- **About this exercise**: When the line with "You are a computer-use agent." appears below, start repeating lines exactly, and keep going through the line with "Where should I"; add nothing outside that span.

- **Exercise material**:

□ □ □ □ □ □ □

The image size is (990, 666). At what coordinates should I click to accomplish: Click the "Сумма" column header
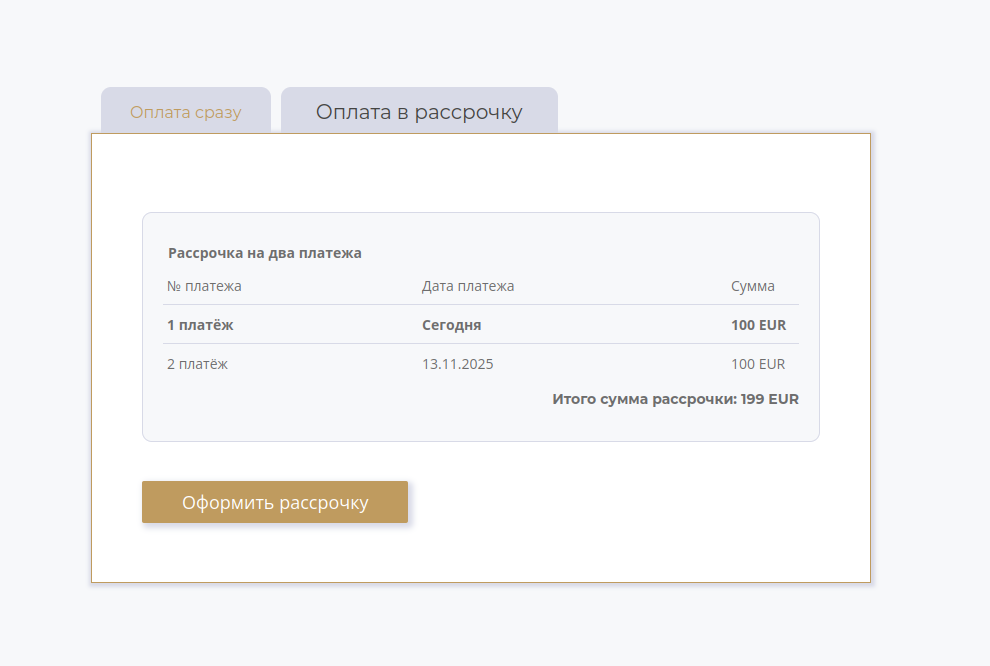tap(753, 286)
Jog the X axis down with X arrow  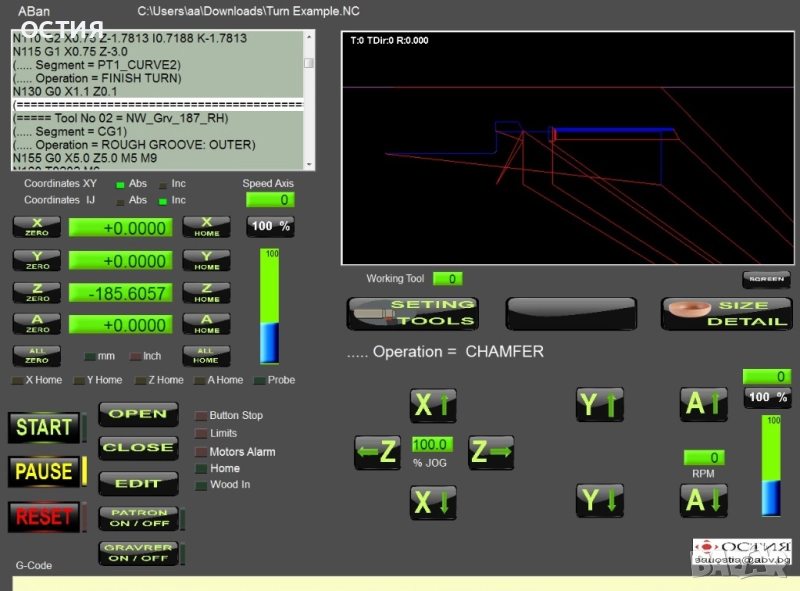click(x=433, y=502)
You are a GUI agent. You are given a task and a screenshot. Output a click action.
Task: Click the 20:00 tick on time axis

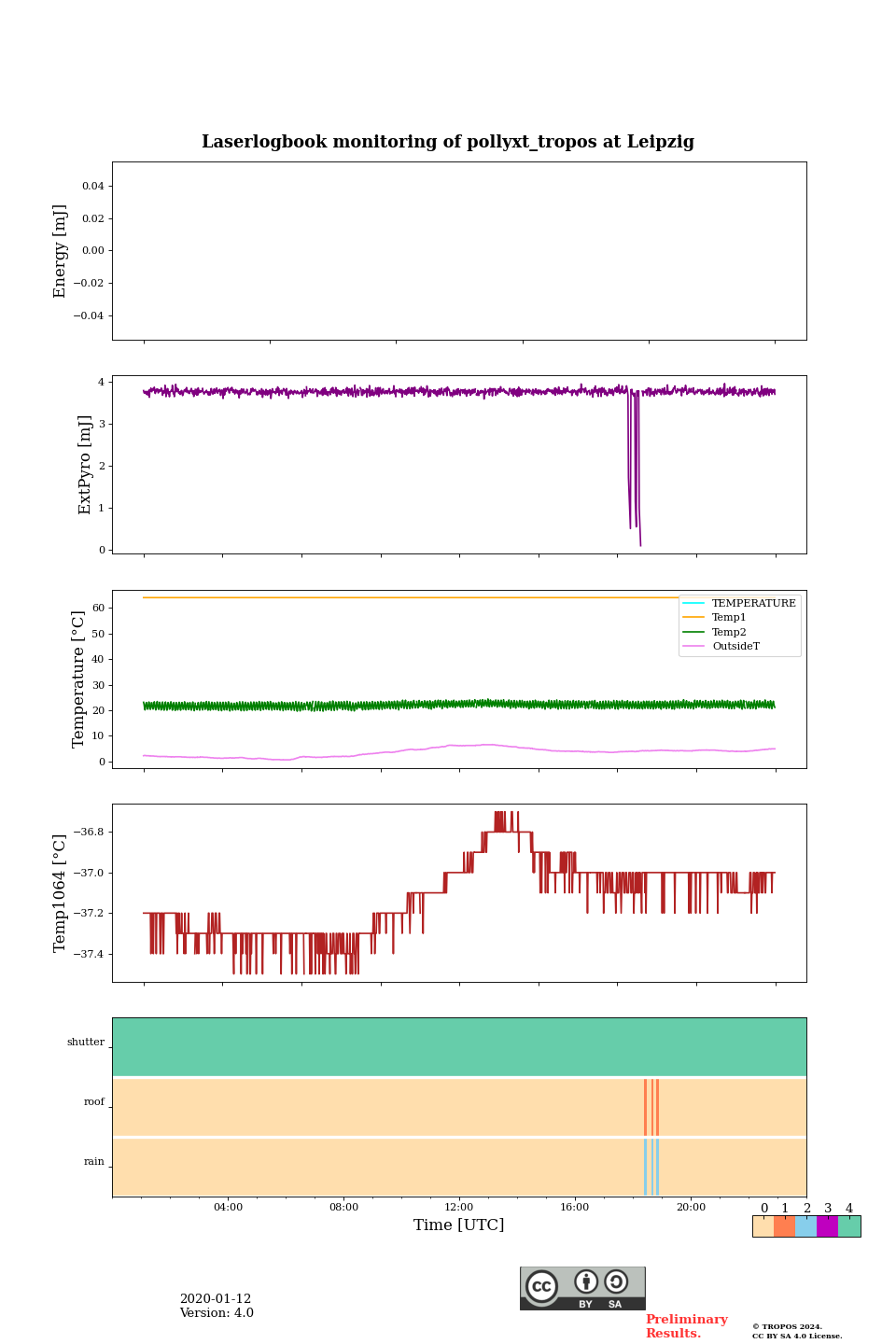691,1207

□ □ □ □ □ □ □

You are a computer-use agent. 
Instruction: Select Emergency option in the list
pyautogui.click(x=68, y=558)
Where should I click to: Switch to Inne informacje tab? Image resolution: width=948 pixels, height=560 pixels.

□ □ □ □ □ □ □

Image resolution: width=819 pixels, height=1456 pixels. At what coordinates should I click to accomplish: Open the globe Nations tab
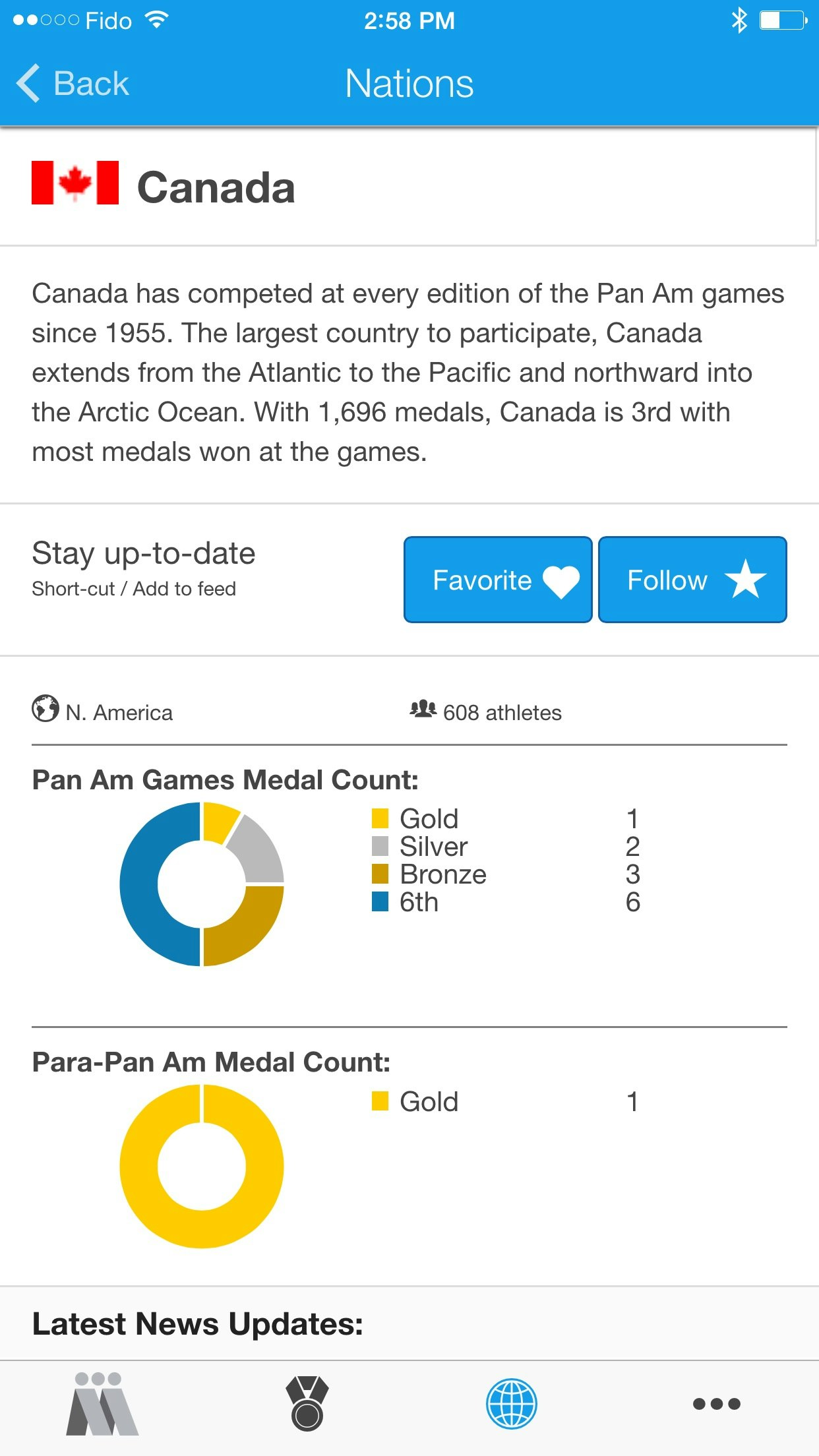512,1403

□ □ □ □ □ □ □

- **Reply**:
You are a computer-use agent. 
Instruction: Select Emergency option in the list
pyautogui.click(x=68, y=558)
Where should I click to: Switch to Inne informacje tab? Image resolution: width=948 pixels, height=560 pixels.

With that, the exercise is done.